THE RECORDS —
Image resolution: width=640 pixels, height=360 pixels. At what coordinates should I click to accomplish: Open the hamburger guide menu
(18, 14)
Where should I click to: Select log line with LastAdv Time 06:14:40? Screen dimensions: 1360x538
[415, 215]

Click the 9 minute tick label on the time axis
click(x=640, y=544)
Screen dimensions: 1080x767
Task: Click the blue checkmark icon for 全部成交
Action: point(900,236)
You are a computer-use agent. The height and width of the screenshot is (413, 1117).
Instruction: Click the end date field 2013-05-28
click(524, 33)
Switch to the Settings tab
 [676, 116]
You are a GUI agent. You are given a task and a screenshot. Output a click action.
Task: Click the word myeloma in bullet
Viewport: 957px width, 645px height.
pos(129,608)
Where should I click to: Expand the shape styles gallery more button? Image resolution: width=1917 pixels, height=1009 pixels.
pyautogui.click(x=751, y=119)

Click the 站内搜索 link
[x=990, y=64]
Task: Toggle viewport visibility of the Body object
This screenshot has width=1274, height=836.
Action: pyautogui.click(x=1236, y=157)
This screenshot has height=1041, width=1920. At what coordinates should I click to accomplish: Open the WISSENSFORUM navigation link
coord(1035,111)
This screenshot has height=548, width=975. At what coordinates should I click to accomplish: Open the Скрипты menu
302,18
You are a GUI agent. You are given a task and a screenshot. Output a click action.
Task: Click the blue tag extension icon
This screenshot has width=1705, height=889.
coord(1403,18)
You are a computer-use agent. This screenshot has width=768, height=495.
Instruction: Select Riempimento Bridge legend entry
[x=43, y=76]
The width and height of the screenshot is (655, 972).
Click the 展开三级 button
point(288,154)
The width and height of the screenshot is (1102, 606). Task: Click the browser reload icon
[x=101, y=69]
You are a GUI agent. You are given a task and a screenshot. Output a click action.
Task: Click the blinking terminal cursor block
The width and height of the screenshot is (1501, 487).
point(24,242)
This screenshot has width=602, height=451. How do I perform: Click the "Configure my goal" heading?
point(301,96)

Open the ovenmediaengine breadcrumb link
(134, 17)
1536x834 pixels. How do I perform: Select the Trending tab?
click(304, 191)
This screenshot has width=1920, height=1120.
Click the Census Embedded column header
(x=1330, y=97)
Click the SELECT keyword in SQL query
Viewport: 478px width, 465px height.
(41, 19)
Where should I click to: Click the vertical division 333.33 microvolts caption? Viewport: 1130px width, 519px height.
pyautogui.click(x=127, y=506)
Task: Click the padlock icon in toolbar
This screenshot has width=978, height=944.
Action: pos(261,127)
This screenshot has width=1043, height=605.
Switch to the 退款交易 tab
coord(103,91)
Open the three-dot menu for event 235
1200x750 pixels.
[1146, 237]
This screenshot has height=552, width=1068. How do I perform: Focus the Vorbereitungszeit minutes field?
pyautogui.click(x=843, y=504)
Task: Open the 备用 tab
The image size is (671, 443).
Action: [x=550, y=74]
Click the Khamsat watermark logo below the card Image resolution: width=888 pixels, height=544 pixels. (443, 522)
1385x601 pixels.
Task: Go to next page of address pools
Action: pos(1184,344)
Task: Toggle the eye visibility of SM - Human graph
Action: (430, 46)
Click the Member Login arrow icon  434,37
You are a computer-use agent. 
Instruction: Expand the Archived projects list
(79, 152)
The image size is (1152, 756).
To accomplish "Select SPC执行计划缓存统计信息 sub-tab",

WHAT YOU NEED TO DO —
A single figure is required: the number of lines in the entries that hold the string "computer".

YOUR SOLUTION —
3